The charges are so serious that the United Nations dispatched its own team of fact-finders to investigate. Israel says the accusations are patently false. “The intelligence that the company commander in Jenin received is that there aren’t that many civilians, but that most of them were terrorists,” Israel Defense Forces brigade chief of staff Major Rafi Lederman told the press. “In the Jenin refugee camp alone, 3.5 tons of terrorist weaponry welcomed the IDF forces that entered. Many bombs exploded on our forces.” Twenty- three soldiers were lost in the battle, a fact that Israel says proves the morality of its army. “From a military perspective, it would have been very easy to bomb the camp from the sky. The army went from house to house so as not to harm civilians,” said brigade doctor David Tzengan.

But the Israeli leadership knows it’s in trouble. Its public relations message–that the camp was so full of terrorists that the only civilians present were there against their will–is a carefully gauged attempt to release Israel from its obligations toward civilians and prisoners in the camp. The government’s lawyers advised it not to cooperate with the UN fact-finding mission until it was given assurances that those who testify will not be prosecutable. At this writing, the Israeli press is reporting that Prime Minister Ariel Sharon agreed to a deal releasing Palestinian leader Yasir Arafat from his monthslong siege in Ramallah only after US President George W. Bush promised to stand by Israel during the Jenin accounting. As a permanent member of the UN Security Council, which unanimously dispatched the fact-finding mission, the United States has considerable power to influence its mandate.
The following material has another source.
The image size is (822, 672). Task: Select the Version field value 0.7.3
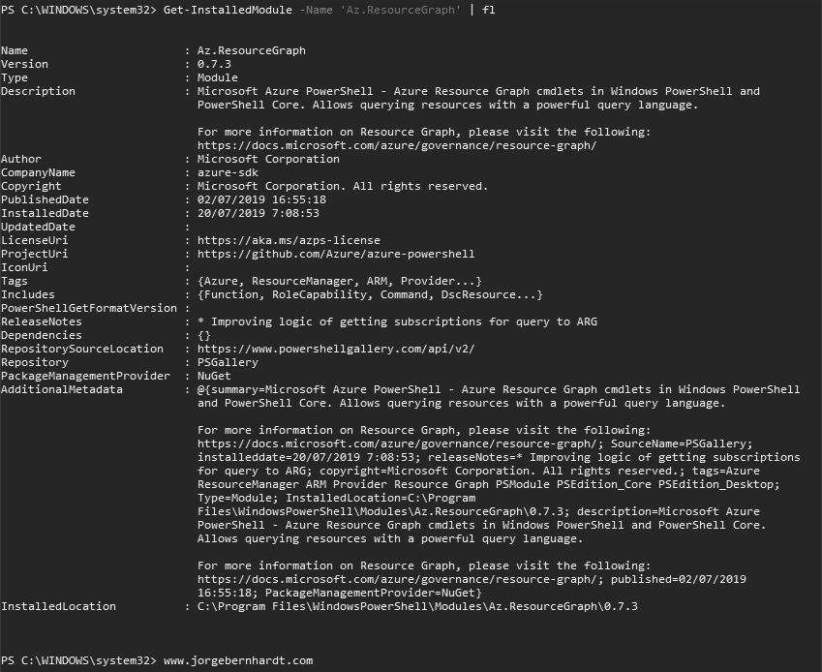pyautogui.click(x=214, y=64)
Human Rights Watch has carried out more than 100 interviews in eight days inside the camp. That work shows “evidence of very serious violations of humanitarian laws,” says researcher for the Middle East and North Africa division Miranda Sissons. “We are pressing for an impartial investigation, one that is empowered with prosecutorial powers.”

London’s Independent trailed the group’s researchers and published an extensive report on their interviews. Included is the story of 65-year-old Mohammed Abu Sba’a, who was shot in the chest after going outside to warn a bulldozer driver that his house was packed with families seeking refuge. A nurse wearing insignia was also killed by Israeli troops as she stood talking to Palestinian fighters. These account for only two of the fifty-two bodies Human Rights Watch identified, nearly half of which were civilians. In several hours in the camp last week, diggers pulled up the unclaimed bodies of a newborn baby and an adolescent girl.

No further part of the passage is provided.